A faithful copy of the whole listing is required, with nothing left out.
------ THE INPUT
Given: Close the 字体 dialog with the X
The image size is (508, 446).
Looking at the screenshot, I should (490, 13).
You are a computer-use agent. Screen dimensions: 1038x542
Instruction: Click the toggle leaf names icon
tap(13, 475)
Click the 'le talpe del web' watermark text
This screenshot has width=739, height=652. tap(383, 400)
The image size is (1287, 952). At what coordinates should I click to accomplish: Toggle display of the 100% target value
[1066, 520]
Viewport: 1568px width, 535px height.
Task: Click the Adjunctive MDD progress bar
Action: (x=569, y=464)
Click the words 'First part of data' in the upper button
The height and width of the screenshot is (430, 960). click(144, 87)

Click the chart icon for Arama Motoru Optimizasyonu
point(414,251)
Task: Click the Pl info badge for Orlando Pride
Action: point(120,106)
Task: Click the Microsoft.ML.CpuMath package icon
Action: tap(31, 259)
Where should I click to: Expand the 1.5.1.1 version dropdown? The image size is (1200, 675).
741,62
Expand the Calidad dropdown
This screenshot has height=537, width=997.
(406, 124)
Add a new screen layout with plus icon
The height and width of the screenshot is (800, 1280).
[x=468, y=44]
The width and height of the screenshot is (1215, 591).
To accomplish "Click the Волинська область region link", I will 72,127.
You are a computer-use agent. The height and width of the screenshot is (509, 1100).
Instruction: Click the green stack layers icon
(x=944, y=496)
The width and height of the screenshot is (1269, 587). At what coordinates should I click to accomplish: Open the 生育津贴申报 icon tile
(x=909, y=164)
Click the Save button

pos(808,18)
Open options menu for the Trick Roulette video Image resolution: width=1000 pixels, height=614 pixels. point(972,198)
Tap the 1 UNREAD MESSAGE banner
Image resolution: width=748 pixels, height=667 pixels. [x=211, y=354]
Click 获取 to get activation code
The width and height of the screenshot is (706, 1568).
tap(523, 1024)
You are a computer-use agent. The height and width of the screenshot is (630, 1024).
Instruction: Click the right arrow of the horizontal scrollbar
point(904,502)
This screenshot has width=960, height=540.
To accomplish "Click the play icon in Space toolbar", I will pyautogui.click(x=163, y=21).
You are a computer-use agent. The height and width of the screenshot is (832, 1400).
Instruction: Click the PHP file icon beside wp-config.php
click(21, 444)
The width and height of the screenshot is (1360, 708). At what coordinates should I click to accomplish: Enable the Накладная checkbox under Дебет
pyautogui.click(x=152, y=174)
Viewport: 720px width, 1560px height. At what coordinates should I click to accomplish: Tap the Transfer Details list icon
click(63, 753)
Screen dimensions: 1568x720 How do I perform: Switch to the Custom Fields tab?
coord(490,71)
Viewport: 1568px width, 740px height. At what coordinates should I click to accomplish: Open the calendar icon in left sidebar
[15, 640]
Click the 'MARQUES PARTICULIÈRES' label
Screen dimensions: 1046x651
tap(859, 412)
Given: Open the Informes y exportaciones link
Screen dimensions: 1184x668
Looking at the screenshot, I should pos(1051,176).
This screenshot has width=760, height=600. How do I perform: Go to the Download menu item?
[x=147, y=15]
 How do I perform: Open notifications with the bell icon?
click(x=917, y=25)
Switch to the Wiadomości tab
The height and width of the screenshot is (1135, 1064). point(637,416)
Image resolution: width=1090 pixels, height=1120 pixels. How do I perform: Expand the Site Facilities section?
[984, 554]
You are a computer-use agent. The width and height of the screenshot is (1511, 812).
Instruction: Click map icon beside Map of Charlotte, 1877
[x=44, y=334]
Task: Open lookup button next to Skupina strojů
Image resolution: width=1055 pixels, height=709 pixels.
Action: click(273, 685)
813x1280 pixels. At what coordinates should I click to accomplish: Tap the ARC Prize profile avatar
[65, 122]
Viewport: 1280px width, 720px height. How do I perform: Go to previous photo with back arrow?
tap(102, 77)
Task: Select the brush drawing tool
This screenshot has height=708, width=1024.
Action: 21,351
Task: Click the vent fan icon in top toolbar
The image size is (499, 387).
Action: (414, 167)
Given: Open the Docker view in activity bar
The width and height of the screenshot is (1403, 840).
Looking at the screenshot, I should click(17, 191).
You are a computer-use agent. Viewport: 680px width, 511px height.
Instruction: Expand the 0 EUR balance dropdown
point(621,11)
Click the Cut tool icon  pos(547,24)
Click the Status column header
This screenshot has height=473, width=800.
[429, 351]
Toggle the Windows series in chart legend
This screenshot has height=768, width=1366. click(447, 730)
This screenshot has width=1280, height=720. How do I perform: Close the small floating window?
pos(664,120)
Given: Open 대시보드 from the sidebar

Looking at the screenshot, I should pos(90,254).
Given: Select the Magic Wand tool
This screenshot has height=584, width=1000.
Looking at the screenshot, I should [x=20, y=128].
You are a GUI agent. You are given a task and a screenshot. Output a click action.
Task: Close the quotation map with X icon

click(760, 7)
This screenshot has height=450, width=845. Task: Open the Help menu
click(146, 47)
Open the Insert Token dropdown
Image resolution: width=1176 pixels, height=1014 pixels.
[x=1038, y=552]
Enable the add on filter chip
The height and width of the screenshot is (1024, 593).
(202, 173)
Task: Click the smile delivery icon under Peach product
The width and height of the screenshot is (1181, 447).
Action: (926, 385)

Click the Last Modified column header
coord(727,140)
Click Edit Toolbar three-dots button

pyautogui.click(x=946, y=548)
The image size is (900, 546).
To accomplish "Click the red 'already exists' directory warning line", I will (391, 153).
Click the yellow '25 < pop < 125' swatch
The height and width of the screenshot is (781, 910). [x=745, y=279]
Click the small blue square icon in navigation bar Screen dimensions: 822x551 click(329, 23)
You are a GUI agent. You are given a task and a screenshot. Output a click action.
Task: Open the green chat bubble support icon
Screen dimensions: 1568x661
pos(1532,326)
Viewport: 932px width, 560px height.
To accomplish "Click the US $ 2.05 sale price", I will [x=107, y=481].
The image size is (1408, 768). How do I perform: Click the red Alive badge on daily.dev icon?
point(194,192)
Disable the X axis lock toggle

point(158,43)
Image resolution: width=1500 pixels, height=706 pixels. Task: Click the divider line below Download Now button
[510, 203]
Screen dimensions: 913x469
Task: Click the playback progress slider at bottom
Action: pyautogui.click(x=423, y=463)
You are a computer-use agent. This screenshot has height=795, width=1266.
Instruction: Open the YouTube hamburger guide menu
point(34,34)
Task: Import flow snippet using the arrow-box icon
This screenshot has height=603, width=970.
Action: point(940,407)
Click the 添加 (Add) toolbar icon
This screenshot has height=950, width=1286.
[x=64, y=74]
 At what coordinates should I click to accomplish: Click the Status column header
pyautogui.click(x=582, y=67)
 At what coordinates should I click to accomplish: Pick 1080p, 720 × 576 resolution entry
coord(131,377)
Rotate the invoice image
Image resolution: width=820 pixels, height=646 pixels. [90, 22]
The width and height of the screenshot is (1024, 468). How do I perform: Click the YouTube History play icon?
------------
TASK RESULT:
Given: Close the 字体 dialog with the X
The image size is (508, 446).
Looking at the screenshot, I should (490, 13).
You are a computer-use agent. Screen dimensions: 1038x542
Instruction: Click the toggle leaf names icon
tap(13, 475)
Click the 'le talpe del web' watermark text
This screenshot has width=739, height=652. tap(383, 400)
The image size is (1287, 952). At what coordinates should I click to accomplish: Toggle display of the 100% target value
[1066, 520]
Viewport: 1568px width, 535px height.
Task: Click the Adjunctive MDD progress bar
Action: (x=569, y=464)
Click the words 'First part of data' in the upper button
The height and width of the screenshot is (430, 960). click(144, 87)

Click the chart icon for Arama Motoru Optimizasyonu
point(414,251)
Task: Click the Pl info badge for Orlando Pride
Action: point(120,106)
Task: Click the Microsoft.ML.CpuMath package icon
Action: tap(31, 259)
Where should I click to: Expand the 1.5.1.1 version dropdown? The image size is (1200, 675).
741,62
Expand the Calidad dropdown
This screenshot has height=537, width=997.
(406, 124)
Add a new screen layout with plus icon
The height and width of the screenshot is (800, 1280).
[x=468, y=44]
The width and height of the screenshot is (1215, 591).
To accomplish "Click the Волинська область region link", I will 72,127.
You are a computer-use agent. The height and width of the screenshot is (509, 1100).
Instruction: Click the green stack layers icon
(x=944, y=496)
The width and height of the screenshot is (1269, 587). At what coordinates should I click to accomplish: Open the 生育津贴申报 icon tile
(x=909, y=164)
Click the Save button

pos(808,18)
Open options menu for the Trick Roulette video Image resolution: width=1000 pixels, height=614 pixels. point(972,198)
Tap the 1 UNREAD MESSAGE banner
Image resolution: width=748 pixels, height=667 pixels. [x=211, y=354]
Click 获取 to get activation code
The width and height of the screenshot is (706, 1568).
tap(523, 1024)
You are a computer-use agent. The height and width of the screenshot is (630, 1024).
Instruction: Click the right arrow of the horizontal scrollbar
point(904,502)
This screenshot has width=960, height=540.
To accomplish "Click the play icon in Space toolbar", I will pyautogui.click(x=163, y=21).
You are a computer-use agent. The height and width of the screenshot is (832, 1400).
Instruction: Click the PHP file icon beside wp-config.php
click(21, 444)
The width and height of the screenshot is (1360, 708). At what coordinates should I click to accomplish: Enable the Накладная checkbox under Дебет
pyautogui.click(x=152, y=174)
Viewport: 720px width, 1560px height. At what coordinates should I click to accomplish: Tap the Transfer Details list icon
click(63, 753)
Screen dimensions: 1568x720 How do I perform: Switch to the Custom Fields tab?
coord(490,71)
Viewport: 1568px width, 740px height. At what coordinates should I click to accomplish: Open the calendar icon in left sidebar
[15, 640]
Click the 'MARQUES PARTICULIÈRES' label
Screen dimensions: 1046x651
tap(859, 412)
Given: Open the Informes y exportaciones link
Screen dimensions: 1184x668
Looking at the screenshot, I should pos(1051,176).
This screenshot has width=760, height=600. How do I perform: Go to the Download menu item?
[x=147, y=15]
 How do I perform: Open notifications with the bell icon?
click(x=917, y=25)
Switch to the Wiadomości tab
The height and width of the screenshot is (1135, 1064). point(637,416)
Image resolution: width=1090 pixels, height=1120 pixels. How do I perform: Expand the Site Facilities section?
[984, 554]
You are a computer-use agent. The width and height of the screenshot is (1511, 812).
Instruction: Click map icon beside Map of Charlotte, 1877
[x=44, y=334]
Task: Open lookup button next to Skupina strojů
Image resolution: width=1055 pixels, height=709 pixels.
Action: click(273, 685)
813x1280 pixels. At what coordinates should I click to accomplish: Tap the ARC Prize profile avatar
[65, 122]
Viewport: 1280px width, 720px height. How do I perform: Go to previous photo with back arrow?
tap(102, 77)
Task: Select the brush drawing tool
This screenshot has height=708, width=1024.
Action: 21,351
Task: Click the vent fan icon in top toolbar
The image size is (499, 387).
Action: (414, 167)
Given: Open the Docker view in activity bar
The width and height of the screenshot is (1403, 840).
Looking at the screenshot, I should click(17, 191).
You are a computer-use agent. Viewport: 680px width, 511px height.
Instruction: Expand the 0 EUR balance dropdown
point(621,11)
Click the Cut tool icon  pos(547,24)
Click the Status column header
This screenshot has height=473, width=800.
[429, 351]
Toggle the Windows series in chart legend
This screenshot has height=768, width=1366. click(447, 730)
This screenshot has width=1280, height=720. How do I perform: Close the small floating window?
pos(664,120)
Given: Open 대시보드 from the sidebar

Looking at the screenshot, I should pos(90,254).
Given: Select the Magic Wand tool
This screenshot has height=584, width=1000.
Looking at the screenshot, I should [x=20, y=128].
You are a GUI agent. You are given a task and a screenshot. Output a click action.
Task: Close the quotation map with X icon

click(760, 7)
This screenshot has height=450, width=845. Task: Open the Help menu
click(146, 47)
Open the Insert Token dropdown
Image resolution: width=1176 pixels, height=1014 pixels.
[x=1038, y=552]
Enable the add on filter chip
The height and width of the screenshot is (1024, 593).
(202, 173)
Task: Click the smile delivery icon under Peach product
The width and height of the screenshot is (1181, 447).
Action: (926, 385)

Click the Last Modified column header
coord(727,140)
Click Edit Toolbar three-dots button

pyautogui.click(x=946, y=548)
The image size is (900, 546).
To accomplish "Click the red 'already exists' directory warning line", I will (391, 153).
Click the yellow '25 < pop < 125' swatch
The height and width of the screenshot is (781, 910). [x=745, y=279]
Click the small blue square icon in navigation bar Screen dimensions: 822x551 click(329, 23)
You are a GUI agent. You are given a task and a screenshot. Output a click action.
Task: Open the green chat bubble support icon
Screen dimensions: 1568x661
pos(1532,326)
Viewport: 932px width, 560px height.
To accomplish "Click the US $ 2.05 sale price", I will [x=107, y=481].
The image size is (1408, 768). How do I perform: Click the red Alive badge on daily.dev icon?
point(194,192)
Disable the X axis lock toggle

point(158,43)
Image resolution: width=1500 pixels, height=706 pixels. Task: Click the divider line below Download Now button
[510, 203]
Screen dimensions: 913x469
Task: Click the playback progress slider at bottom
Action: pyautogui.click(x=423, y=463)
You are a computer-use agent. This screenshot has height=795, width=1266.
Instruction: Open the YouTube hamburger guide menu
point(34,34)
Task: Import flow snippet using the arrow-box icon
This screenshot has height=603, width=970.
Action: point(940,407)
Click the 添加 (Add) toolbar icon
This screenshot has height=950, width=1286.
[x=64, y=74]
 At what coordinates should I click to accomplish: Click the Status column header
pyautogui.click(x=582, y=67)
 At what coordinates should I click to accomplish: Pick 1080p, 720 × 576 resolution entry
coord(131,377)
Rotate the invoice image
Image resolution: width=820 pixels, height=646 pixels. [90, 22]
The width and height of the screenshot is (1024, 468). How do I perform: Click the YouTube History play icon?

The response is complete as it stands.